───── Passage for review ─────

What a Woman Wants to Hear is the debut album of American country music singer Dawn Sears. It was released in 1991 via Warner Bros. Records. The tracks "Till You Come Back to Me" and "Good Goodbye" were released as singles.

Critical reception
Giving it a "B+", Alanna Nash of Entertainment Weekly praised Sears' "emotive" voice, comparing her favorably to Reba McEntire and Shelby Lynne. She also wrote that the album contained a "solid repertoire".

Michael McCall of AllMusic writes, "Her powerful debut, produced by Barry Beckett, it reveals her ability with a forceful country rocker ("Good Goodbye") as well as a touching ballad ("Till You Come Back to Me.")"

Track listing

Personnel
Compiled from liner notes.

───── Data for review ─────

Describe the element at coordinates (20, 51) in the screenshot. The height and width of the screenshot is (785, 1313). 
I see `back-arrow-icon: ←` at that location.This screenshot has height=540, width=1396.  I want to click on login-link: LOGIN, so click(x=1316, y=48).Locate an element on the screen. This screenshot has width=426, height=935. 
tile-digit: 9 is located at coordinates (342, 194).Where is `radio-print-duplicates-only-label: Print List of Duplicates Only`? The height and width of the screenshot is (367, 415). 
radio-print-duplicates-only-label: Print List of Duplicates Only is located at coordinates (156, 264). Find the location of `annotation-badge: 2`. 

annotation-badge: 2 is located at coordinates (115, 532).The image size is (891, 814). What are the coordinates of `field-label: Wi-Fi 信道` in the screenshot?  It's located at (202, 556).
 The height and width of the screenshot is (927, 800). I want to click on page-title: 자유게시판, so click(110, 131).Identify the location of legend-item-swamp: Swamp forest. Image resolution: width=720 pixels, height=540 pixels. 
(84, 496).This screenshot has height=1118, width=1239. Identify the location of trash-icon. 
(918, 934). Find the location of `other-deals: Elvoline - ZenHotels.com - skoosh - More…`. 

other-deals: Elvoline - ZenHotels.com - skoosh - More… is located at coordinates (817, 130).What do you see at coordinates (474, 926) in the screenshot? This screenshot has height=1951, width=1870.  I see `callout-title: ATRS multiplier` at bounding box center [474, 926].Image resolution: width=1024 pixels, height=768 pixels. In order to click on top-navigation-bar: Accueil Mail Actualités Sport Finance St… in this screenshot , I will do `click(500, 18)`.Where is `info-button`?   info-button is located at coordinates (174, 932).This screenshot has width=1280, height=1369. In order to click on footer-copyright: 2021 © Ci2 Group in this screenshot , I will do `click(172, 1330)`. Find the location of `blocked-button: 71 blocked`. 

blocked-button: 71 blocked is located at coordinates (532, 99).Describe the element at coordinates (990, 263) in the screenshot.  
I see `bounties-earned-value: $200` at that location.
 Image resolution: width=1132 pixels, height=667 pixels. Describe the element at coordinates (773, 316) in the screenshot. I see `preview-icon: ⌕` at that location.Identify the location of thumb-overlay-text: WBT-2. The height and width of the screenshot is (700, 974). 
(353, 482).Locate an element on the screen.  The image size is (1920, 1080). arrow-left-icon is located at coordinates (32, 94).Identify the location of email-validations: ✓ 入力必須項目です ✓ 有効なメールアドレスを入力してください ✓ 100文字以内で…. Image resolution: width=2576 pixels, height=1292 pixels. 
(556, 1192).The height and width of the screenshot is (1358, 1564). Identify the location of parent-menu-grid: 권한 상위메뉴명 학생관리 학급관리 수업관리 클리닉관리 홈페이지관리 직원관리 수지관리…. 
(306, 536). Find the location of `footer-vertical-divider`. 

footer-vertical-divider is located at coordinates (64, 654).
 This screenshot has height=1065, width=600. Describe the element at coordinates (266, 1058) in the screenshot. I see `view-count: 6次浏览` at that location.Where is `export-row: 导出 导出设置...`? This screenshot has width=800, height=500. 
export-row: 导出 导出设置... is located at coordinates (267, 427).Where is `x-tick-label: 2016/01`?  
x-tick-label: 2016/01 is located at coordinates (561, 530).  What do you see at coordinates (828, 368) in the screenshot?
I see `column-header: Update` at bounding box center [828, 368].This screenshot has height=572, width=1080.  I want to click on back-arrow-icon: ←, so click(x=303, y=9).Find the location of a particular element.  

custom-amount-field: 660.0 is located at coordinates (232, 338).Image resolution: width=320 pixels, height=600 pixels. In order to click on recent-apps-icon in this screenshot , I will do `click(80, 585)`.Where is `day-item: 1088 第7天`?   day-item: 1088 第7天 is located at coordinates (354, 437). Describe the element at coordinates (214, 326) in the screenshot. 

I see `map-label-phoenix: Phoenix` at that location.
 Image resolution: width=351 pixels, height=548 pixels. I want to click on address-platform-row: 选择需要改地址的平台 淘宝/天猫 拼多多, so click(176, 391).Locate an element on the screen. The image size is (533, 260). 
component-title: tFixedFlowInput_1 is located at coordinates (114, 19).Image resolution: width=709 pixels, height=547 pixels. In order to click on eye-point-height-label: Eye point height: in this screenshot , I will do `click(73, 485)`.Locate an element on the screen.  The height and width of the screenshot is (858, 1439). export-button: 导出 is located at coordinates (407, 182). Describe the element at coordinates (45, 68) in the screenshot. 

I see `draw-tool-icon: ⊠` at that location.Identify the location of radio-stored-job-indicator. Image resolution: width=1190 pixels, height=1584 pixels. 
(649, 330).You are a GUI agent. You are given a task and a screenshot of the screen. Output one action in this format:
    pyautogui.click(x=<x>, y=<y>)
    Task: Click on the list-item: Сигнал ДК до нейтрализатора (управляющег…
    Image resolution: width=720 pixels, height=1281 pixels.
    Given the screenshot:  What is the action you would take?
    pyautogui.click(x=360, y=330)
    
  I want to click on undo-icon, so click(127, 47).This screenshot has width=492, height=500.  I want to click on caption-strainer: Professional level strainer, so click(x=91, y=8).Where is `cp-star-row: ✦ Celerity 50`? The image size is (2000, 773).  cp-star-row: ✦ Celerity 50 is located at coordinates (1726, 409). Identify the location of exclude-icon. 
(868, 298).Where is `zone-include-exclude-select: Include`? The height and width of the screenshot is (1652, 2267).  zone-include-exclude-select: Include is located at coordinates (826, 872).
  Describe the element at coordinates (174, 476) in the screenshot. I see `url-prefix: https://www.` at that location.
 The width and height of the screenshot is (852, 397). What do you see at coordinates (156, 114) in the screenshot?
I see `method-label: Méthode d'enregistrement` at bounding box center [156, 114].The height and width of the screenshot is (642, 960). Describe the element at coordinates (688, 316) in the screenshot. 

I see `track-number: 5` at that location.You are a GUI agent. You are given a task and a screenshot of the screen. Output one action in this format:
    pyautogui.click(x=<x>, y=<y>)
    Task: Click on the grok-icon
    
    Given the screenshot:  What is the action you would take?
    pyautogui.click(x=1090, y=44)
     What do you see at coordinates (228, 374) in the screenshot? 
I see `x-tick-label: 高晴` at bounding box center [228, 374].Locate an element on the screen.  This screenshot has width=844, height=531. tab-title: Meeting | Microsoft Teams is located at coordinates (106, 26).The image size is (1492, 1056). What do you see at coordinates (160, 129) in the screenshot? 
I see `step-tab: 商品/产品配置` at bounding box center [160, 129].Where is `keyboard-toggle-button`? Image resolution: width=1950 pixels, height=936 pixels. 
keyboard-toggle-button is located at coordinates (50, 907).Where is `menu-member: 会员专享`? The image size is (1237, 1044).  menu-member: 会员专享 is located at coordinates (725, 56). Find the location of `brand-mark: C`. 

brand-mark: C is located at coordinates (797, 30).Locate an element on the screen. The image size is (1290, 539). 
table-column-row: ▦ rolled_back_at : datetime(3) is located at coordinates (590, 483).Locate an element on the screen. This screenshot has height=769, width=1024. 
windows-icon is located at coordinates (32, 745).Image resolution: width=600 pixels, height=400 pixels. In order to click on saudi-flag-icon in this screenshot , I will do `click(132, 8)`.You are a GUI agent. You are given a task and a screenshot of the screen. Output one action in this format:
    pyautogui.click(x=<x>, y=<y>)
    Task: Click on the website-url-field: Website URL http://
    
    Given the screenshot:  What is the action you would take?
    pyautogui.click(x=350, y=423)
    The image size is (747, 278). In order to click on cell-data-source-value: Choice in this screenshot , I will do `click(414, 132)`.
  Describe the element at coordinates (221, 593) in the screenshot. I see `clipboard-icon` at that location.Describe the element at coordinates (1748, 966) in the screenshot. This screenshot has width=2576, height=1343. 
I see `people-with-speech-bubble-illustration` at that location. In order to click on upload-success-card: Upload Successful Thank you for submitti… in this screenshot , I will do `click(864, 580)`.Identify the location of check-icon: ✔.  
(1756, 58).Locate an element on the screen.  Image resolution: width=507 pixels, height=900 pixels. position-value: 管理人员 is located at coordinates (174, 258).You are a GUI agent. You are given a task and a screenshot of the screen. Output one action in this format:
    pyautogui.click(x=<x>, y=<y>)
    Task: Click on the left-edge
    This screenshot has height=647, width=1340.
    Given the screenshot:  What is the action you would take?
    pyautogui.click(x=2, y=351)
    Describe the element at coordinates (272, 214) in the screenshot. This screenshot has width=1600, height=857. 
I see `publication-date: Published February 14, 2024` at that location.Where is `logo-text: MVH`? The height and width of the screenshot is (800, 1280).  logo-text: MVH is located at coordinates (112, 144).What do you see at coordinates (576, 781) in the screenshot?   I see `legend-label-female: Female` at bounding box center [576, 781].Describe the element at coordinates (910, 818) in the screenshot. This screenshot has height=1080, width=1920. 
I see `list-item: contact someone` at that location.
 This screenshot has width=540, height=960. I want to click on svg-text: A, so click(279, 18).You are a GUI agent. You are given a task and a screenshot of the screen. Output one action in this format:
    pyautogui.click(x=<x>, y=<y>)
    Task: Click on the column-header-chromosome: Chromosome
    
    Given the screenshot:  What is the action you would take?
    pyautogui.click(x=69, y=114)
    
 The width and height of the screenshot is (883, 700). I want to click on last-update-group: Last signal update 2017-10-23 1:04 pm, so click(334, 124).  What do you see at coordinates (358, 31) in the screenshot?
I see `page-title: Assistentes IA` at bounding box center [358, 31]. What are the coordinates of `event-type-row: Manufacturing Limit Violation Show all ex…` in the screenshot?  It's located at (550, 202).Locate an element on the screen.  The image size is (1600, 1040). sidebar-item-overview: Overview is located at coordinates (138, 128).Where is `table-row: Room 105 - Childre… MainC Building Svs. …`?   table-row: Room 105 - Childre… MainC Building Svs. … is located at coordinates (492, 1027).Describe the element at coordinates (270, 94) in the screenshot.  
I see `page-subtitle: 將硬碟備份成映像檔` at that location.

─────

▶ _What you should do_
Does each statement agree with the text above about the album What a Woman Wants to Hear? Answer yes or no for each, quoting the deciding words of the text. (a) The album came out in 1991 on Warner Bros. Records. (b) Alanna Nash compared Sears unfavorably to Reba McEntire. (c) Barry Beckett produced the album.

▶ _Exercise answer_
(a) Yes: "It was released in 1991 via Warner Bros. Records."
(b) No: "comparing her favorably to Reba McEntire and Shelby Lynne"
(c) Yes: "produced by Barry Beckett"